Ce n’est pas la première fois que l’on parle de Tom Thomas ainsi que des Cahiers et des Éditions Albatroz auxquels il collabore avec d’autres artistes et écrivains progressistes, français et portugais. Socialisme Maintenant ! (ancienne série) avait apprécié et recensé son livre intitulé L’idéologie du sapeur Camember, qui faisait une bonne critique, marxiste, à […]

Ce n’est pas la première fois que l’on parle de Tom Thomas ainsi que des Cahiers et des Éditions Albatroz auxquels il collabore avec d’autres artistes et écrivains progressistes, français et portugais.
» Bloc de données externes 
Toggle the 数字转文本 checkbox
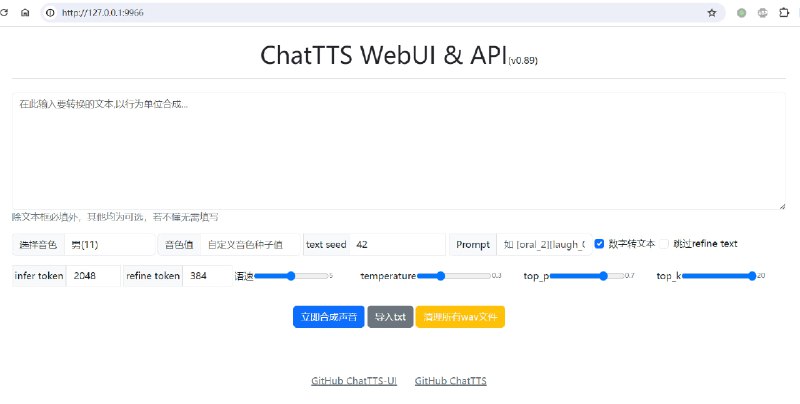This screenshot has height=404, width=800. (x=599, y=243)
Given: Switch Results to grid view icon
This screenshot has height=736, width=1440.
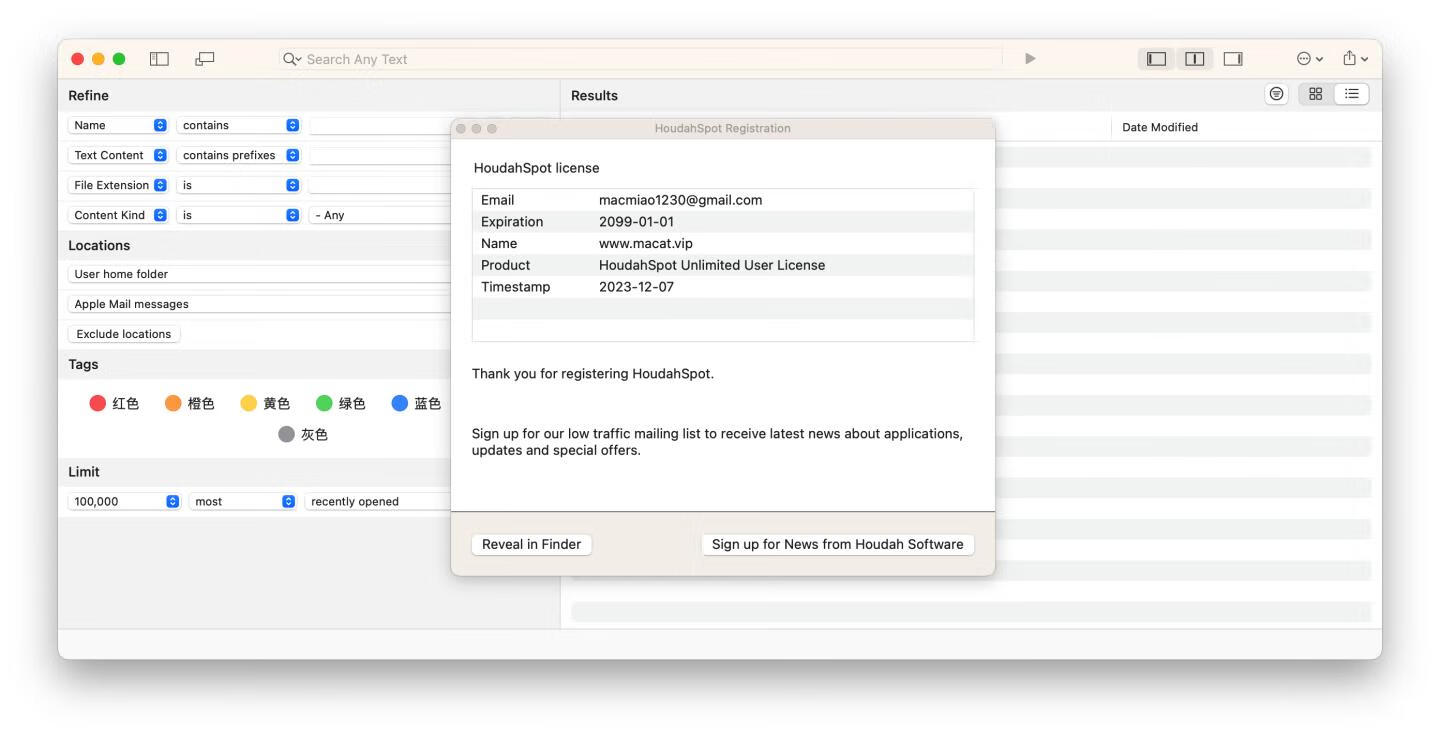Looking at the screenshot, I should pos(1315,93).
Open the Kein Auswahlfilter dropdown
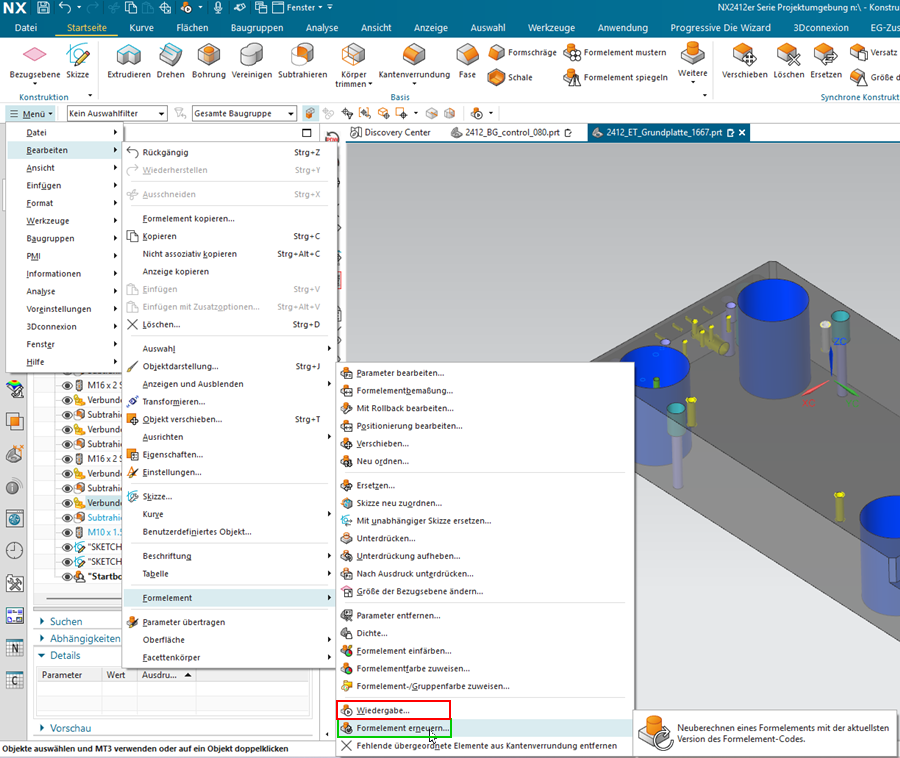900x758 pixels. pos(161,114)
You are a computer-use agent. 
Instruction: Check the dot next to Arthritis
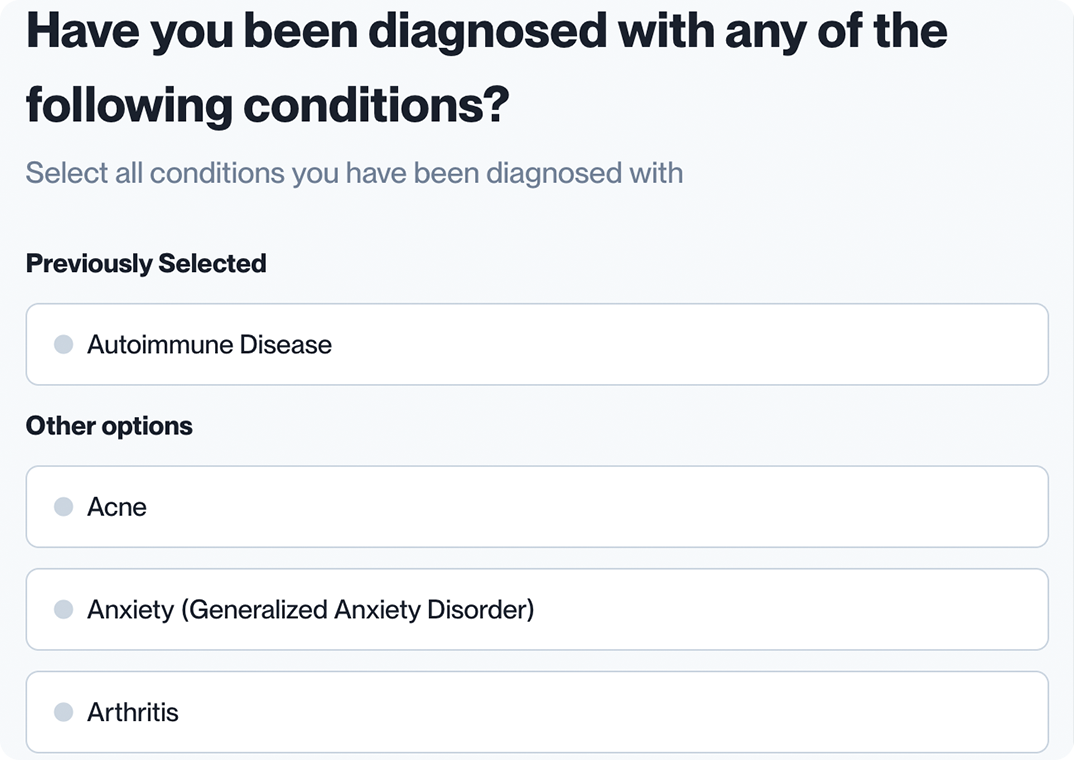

Socialisme Maintenant ! (ancienne série) avait apprécié et recensé son livre intitulé L’idéologie du sapeur Camember, qui faisait une bonne critique, marxiste, à la fois des courants écologistes qui se sont développés au cours des dernières années, et du capitalisme lui-même, qui exploite la nature autant que l’être humain.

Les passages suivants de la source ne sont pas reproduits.